- _STATED EXERCISE_: Rewrite the listing from its start through the line containing "pyautogui.click(x=548, y=304)", swapping each "Select" for "Choose" and changing nothing else.

>> Start SUPPLIED DATA

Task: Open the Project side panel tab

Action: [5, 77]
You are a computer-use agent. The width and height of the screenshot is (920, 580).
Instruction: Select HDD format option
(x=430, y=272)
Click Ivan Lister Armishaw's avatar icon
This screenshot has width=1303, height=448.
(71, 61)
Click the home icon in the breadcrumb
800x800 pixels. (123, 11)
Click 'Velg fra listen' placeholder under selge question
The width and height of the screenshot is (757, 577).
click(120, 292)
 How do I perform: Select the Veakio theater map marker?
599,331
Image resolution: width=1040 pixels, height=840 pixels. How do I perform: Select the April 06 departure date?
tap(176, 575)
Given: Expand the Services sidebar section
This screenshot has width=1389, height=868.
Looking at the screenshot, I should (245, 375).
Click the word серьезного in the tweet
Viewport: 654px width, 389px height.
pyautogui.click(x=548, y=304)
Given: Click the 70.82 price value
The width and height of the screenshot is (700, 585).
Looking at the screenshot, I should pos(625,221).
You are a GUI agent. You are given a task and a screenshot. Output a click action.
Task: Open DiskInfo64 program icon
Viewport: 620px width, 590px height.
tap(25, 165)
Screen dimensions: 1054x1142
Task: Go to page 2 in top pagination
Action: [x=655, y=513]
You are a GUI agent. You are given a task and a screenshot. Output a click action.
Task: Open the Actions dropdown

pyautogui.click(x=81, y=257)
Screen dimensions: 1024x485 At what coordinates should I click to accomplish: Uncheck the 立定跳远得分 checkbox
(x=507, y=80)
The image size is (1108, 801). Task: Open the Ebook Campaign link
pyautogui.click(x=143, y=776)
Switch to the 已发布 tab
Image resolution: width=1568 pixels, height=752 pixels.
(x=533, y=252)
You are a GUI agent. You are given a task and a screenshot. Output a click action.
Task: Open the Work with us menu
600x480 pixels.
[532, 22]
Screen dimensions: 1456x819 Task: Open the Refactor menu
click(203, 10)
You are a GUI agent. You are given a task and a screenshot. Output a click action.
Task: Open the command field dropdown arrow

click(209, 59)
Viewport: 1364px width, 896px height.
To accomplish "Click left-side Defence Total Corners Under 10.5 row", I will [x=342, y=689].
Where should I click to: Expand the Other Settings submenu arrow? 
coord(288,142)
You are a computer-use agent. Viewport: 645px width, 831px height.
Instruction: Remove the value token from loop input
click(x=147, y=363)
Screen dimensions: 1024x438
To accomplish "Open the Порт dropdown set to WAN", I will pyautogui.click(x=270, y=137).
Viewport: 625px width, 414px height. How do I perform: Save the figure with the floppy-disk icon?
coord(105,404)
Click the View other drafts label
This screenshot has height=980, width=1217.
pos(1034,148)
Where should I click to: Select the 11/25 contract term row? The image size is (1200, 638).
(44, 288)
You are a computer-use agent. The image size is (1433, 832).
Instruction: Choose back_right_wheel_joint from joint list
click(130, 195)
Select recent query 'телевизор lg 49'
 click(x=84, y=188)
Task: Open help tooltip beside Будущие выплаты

>> End SUPPLIED DATA

- _ANSWER TO THIS EXERCISE_:
Task: Open the Project side panel tab

Action: [5, 77]
You are a computer-use agent. The width and height of the screenshot is (920, 580).
Instruction: Choose HDD format option
(x=430, y=272)
Click Ivan Lister Armishaw's avatar icon
This screenshot has width=1303, height=448.
(71, 61)
Click the home icon in the breadcrumb
800x800 pixels. (123, 11)
Click 'Velg fra listen' placeholder under selge question
The width and height of the screenshot is (757, 577).
click(120, 292)
 How do I perform: Choose the Veakio theater map marker?
599,331
Image resolution: width=1040 pixels, height=840 pixels. How do I perform: Choose the April 06 departure date?
tap(176, 575)
Given: Expand the Services sidebar section
This screenshot has width=1389, height=868.
Looking at the screenshot, I should (245, 375).
Click the word серьезного in the tweet
Viewport: 654px width, 389px height.
pyautogui.click(x=548, y=304)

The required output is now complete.